Detection of NDM-1 producing Klebsiella pneumoniae ST15 and ST147 in Iran during 2019–2020

et al. 2021

AMicr

Carbapenems are employed to treat infections caused by Gram-negative bacteria including Klebsiella pneumoniae. This research is aimed to perform phenotypic detection of β-lactamases and molecular characterization of NDM-1 positive K. pneumoniae isolates. Another objective is to investigate NDM-1 producing K. pneumoniae among children in Iran. From 2019 to 2020, altogether 60 K. pneumoniae isolates were acquired from various patients in certain Iranian hospitals. Antimicrobial susceptibility testing was performed by disk diffusion and broth microdilution methods. In addition, mCIM and eCIM were used to confirm the production of carbapenemases and metallo-beta-lactamases (MBLs), respectively. Detection of resistance genes namely, blaNDM-1, blaIMP, blaVIM, blaKPC, blaOXA-48-like, blaCTX-M, blaSHV, blaTEM, and mcr-1 was performed by PCR and confirmed by DNA sequencing. Multilocus sequence typing (MLST) was employed to determine the molecular typing of the strains. According to the findings, the highest rate of carbapenem resistance was detected against doripenem 83.3% (50). Moreover, 31.7% (19) were resistant to colistin. Further to the above, altogether 80% (48) were carbapenemase-producing isolates and among them 46.7% (28) of the isolates were MBL and 33.3% (20) isolates were serine β-lactamase producer.

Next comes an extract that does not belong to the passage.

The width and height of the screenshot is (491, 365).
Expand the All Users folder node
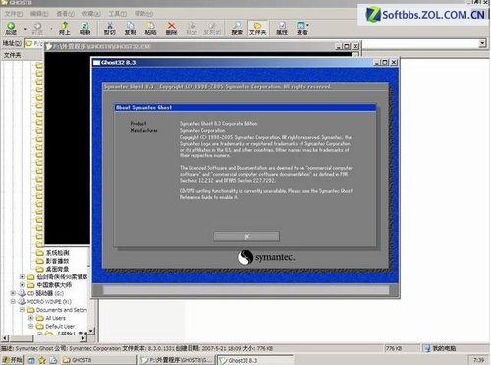click(x=31, y=318)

According to the PCR results, 14 isolates produced blaNDM-1. Remarkably, four blaNDM-1 positive isolates were detected in children. In addition, these isolates were clonally related as determined by MLST (ST147, ST15). Altogether ten blaNDM-1 positive isolates were ST147 and four blaNDM-1 positive isolates were ST15. Based on the results, the emergence of NDM-producing K. pneumoniae among children is worrying and hence, it is necessary to develop a comprehensive program to control antibiotic resistance in the country.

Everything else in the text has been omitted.